• [Short exercise]: Present the stretch of the listing from the line containing "You are a GUI" through the line containing "I want to click on Increase, so" as a numbered list, omitting any blank lines.

== Source material

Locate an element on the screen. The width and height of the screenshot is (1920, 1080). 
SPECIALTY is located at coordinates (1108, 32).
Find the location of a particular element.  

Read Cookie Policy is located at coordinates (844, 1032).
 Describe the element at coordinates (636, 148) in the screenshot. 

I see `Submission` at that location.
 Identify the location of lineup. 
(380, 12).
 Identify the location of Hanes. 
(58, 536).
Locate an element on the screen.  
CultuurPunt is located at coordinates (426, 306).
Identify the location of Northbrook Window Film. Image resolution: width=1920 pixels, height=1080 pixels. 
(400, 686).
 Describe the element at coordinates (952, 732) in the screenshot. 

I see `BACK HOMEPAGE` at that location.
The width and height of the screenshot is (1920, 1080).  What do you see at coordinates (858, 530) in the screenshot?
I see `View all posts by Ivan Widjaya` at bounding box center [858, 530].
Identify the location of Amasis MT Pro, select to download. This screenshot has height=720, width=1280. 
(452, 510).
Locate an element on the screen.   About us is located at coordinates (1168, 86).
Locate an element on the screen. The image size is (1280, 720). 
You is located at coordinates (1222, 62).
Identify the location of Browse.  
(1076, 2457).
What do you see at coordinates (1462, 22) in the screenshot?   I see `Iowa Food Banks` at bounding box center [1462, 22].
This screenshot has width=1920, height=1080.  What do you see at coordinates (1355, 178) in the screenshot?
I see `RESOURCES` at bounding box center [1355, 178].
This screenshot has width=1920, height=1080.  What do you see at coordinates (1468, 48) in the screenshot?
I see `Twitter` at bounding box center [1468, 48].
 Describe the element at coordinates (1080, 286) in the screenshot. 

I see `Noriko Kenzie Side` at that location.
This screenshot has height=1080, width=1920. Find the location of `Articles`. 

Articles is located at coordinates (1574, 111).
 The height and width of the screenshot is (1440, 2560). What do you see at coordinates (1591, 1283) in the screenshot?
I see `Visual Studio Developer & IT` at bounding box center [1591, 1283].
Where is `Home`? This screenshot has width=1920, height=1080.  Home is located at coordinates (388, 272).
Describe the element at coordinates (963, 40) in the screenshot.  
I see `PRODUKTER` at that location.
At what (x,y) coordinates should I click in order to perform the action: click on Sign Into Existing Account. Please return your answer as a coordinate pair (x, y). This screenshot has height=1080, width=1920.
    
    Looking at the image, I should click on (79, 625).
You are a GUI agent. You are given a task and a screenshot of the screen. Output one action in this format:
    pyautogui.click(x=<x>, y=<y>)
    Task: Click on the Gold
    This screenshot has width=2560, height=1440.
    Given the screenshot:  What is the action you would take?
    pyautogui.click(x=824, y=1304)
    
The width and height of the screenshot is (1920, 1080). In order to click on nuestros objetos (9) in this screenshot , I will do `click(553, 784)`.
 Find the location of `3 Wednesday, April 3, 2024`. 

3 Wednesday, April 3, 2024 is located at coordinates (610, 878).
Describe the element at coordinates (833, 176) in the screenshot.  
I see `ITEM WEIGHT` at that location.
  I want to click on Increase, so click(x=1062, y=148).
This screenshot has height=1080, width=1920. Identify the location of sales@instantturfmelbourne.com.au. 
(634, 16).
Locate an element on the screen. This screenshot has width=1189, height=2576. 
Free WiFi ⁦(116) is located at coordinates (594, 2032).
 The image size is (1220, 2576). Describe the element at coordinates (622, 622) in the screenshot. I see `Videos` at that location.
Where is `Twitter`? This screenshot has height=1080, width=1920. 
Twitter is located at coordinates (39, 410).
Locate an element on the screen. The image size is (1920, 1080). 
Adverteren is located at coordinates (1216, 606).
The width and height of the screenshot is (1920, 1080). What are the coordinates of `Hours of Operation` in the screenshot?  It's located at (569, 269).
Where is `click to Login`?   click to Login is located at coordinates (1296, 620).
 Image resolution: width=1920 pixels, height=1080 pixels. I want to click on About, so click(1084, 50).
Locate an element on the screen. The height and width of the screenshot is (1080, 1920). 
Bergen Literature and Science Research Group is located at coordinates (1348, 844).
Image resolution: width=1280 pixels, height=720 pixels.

====

• [Exercise response]:
1. You are a GUI agent. You are given a task and a screenshot of the screen. Output one action in this format:
2.     pyautogui.click(x=<x>, y=<y>)
3.     Task: Click on the Gold
4.     This screenshot has width=2560, height=1440.
5.     Given the screenshot:  What is the action you would take?
6.     pyautogui.click(x=824, y=1304)
7. The width and height of the screenshot is (1920, 1080). In order to click on nuestros objetos (9) in this screenshot , I will do `click(553, 784)`.
8.  Find the location of `3 Wednesday, April 3, 2024`. 
9. 3 Wednesday, April 3, 2024 is located at coordinates (610, 878).
10. Describe the element at coordinates (833, 176) in the screenshot.  
11. I see `ITEM WEIGHT` at that location.
12.   I want to click on Increase, so click(x=1062, y=148).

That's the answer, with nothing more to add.